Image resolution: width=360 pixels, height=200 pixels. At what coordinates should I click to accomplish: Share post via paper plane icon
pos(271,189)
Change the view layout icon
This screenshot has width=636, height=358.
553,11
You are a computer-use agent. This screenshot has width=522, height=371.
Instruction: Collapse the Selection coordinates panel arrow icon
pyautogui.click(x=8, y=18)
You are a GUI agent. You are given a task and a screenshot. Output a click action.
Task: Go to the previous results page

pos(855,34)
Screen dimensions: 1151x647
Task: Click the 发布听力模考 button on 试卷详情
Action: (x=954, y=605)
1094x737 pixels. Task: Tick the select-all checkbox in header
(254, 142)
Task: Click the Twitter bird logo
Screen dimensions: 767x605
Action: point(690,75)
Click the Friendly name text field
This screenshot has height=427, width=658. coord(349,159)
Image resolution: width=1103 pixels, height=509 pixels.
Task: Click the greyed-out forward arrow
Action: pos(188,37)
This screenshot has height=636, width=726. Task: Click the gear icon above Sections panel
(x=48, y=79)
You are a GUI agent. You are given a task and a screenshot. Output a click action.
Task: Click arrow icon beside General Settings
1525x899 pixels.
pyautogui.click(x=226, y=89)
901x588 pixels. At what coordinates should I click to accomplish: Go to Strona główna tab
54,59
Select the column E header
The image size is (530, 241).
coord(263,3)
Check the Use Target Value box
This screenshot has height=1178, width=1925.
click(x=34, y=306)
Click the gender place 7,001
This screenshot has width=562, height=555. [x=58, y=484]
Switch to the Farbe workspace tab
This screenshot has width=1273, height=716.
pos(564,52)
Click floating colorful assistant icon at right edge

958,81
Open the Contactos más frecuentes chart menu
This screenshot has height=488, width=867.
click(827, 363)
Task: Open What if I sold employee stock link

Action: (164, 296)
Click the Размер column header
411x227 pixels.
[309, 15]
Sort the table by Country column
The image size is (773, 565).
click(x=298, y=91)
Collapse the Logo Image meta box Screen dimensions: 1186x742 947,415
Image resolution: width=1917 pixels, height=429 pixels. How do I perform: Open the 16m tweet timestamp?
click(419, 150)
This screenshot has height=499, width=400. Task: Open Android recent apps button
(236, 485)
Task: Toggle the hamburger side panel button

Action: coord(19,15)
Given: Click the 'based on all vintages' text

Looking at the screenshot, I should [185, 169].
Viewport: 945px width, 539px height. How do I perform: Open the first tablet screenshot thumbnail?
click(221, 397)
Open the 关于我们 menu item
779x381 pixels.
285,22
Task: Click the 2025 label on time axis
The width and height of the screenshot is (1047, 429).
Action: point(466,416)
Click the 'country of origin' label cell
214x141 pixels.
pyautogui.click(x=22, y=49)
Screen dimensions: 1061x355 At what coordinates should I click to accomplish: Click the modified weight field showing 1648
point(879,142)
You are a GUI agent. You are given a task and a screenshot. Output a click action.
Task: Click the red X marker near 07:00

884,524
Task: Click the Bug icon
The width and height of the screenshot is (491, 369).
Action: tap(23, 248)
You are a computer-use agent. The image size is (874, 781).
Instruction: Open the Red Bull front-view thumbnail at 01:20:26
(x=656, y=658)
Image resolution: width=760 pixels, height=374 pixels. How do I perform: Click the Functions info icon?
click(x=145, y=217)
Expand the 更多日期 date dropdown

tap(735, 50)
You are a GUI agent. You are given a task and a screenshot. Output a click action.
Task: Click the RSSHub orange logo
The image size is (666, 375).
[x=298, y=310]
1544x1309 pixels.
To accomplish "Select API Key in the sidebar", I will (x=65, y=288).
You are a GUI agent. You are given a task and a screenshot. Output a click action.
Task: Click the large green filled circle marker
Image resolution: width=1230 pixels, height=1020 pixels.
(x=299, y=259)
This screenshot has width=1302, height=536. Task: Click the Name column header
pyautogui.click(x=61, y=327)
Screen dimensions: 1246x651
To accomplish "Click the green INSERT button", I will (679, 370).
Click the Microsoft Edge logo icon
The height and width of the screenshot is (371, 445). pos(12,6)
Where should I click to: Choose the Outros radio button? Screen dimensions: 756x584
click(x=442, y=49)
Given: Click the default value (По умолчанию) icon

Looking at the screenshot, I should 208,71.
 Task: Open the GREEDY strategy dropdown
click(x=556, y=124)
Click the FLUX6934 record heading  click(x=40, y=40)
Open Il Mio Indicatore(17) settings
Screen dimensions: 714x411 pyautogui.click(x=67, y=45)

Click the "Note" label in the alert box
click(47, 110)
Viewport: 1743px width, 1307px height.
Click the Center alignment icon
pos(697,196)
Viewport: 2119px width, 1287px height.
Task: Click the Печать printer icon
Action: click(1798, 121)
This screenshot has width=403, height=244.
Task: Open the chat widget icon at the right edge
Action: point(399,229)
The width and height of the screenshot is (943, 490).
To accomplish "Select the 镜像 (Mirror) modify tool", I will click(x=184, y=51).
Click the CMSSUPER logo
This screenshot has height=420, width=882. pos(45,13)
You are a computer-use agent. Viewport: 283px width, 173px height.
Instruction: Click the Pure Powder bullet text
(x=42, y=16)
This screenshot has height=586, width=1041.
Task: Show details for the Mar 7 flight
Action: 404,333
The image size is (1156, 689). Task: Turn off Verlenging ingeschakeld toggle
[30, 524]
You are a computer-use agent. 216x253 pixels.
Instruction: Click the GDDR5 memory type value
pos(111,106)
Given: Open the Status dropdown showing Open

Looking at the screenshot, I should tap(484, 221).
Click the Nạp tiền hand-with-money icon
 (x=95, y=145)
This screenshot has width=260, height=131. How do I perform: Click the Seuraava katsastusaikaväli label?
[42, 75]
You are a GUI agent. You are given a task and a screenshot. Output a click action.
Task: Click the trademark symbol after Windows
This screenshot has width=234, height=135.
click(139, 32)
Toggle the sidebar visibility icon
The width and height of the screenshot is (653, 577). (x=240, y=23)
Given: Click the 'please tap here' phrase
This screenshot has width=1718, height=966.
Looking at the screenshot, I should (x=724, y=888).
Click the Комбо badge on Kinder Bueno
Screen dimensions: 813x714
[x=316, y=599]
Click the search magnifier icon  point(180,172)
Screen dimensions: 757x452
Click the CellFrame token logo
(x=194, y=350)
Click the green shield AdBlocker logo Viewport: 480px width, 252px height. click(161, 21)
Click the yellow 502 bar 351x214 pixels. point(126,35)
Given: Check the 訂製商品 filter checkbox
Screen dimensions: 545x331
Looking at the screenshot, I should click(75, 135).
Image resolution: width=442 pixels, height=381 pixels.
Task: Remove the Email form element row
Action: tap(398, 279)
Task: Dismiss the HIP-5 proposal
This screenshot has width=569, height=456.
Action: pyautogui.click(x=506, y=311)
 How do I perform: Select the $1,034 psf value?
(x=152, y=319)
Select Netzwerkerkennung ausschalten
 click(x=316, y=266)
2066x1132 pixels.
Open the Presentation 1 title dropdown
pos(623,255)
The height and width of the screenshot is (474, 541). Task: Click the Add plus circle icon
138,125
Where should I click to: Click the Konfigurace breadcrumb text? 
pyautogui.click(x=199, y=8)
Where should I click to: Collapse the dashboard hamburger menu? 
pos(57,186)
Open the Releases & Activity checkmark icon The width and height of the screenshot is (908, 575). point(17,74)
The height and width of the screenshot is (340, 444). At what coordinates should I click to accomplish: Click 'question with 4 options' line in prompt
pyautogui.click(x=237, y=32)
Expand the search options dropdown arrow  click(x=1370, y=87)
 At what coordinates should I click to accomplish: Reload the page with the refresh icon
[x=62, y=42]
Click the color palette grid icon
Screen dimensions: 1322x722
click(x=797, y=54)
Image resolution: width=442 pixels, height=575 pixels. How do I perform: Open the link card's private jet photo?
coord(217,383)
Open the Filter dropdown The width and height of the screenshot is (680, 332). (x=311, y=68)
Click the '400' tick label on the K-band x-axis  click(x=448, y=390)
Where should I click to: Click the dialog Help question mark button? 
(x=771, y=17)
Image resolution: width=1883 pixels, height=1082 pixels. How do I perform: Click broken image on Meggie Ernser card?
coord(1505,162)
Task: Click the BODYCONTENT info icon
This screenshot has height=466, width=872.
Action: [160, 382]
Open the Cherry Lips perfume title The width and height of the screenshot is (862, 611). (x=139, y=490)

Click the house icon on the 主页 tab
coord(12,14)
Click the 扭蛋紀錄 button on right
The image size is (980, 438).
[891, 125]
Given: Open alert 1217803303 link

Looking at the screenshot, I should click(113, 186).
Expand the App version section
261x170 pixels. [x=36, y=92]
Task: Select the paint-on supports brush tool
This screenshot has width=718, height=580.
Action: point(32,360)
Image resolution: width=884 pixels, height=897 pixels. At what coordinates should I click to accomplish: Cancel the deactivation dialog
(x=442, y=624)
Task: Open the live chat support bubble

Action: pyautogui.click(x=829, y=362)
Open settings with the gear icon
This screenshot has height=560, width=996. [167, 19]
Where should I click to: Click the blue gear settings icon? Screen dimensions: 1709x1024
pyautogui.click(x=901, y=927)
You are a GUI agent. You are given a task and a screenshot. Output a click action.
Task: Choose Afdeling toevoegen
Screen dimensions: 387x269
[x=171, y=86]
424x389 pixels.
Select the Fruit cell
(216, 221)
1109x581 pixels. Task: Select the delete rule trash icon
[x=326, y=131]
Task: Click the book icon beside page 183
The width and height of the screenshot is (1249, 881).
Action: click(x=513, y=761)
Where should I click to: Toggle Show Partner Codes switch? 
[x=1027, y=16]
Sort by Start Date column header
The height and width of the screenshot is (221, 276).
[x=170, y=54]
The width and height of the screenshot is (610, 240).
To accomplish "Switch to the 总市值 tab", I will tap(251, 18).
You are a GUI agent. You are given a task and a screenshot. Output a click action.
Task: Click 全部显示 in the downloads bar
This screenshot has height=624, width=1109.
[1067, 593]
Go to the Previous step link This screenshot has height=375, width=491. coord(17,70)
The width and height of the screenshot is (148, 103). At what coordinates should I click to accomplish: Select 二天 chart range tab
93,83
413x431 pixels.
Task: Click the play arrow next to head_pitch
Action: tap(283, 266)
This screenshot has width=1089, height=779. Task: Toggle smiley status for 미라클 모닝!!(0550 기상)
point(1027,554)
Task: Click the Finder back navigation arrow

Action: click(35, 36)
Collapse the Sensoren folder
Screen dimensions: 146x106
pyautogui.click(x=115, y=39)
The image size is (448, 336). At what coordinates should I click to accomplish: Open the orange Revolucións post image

────────────────────

Repeat the data verbatim, starting at the line that contains "1109x581 pixels. Task: Select" and continuing through the end of the data.

1109x581 pixels. Task: Select the delete rule trash icon
[x=326, y=131]
Task: Click the book icon beside page 183
The width and height of the screenshot is (1249, 881).
Action: click(x=513, y=761)
Where should I click to: Toggle Show Partner Codes switch? 
[x=1027, y=16]
Sort by Start Date column header
The height and width of the screenshot is (221, 276).
[x=170, y=54]
The width and height of the screenshot is (610, 240).
To accomplish "Switch to the 总市值 tab", I will tap(251, 18).
You are a GUI agent. You are given a task and a screenshot. Output a click action.
Task: Click 全部显示 in the downloads bar
This screenshot has height=624, width=1109.
[1067, 593]
Go to the Previous step link This screenshot has height=375, width=491. coord(17,70)
The width and height of the screenshot is (148, 103). At what coordinates should I click to accomplish: Select 二天 chart range tab
93,83
413x431 pixels.
Task: Click the play arrow next to head_pitch
Action: tap(283, 266)
This screenshot has width=1089, height=779. Task: Toggle smiley status for 미라클 모닝!!(0550 기상)
point(1027,554)
Task: Click the Finder back navigation arrow

Action: click(35, 36)
Collapse the Sensoren folder
Screen dimensions: 146x106
pyautogui.click(x=115, y=39)
The image size is (448, 336). At what coordinates should I click to accomplish: Open the orange Revolucións post image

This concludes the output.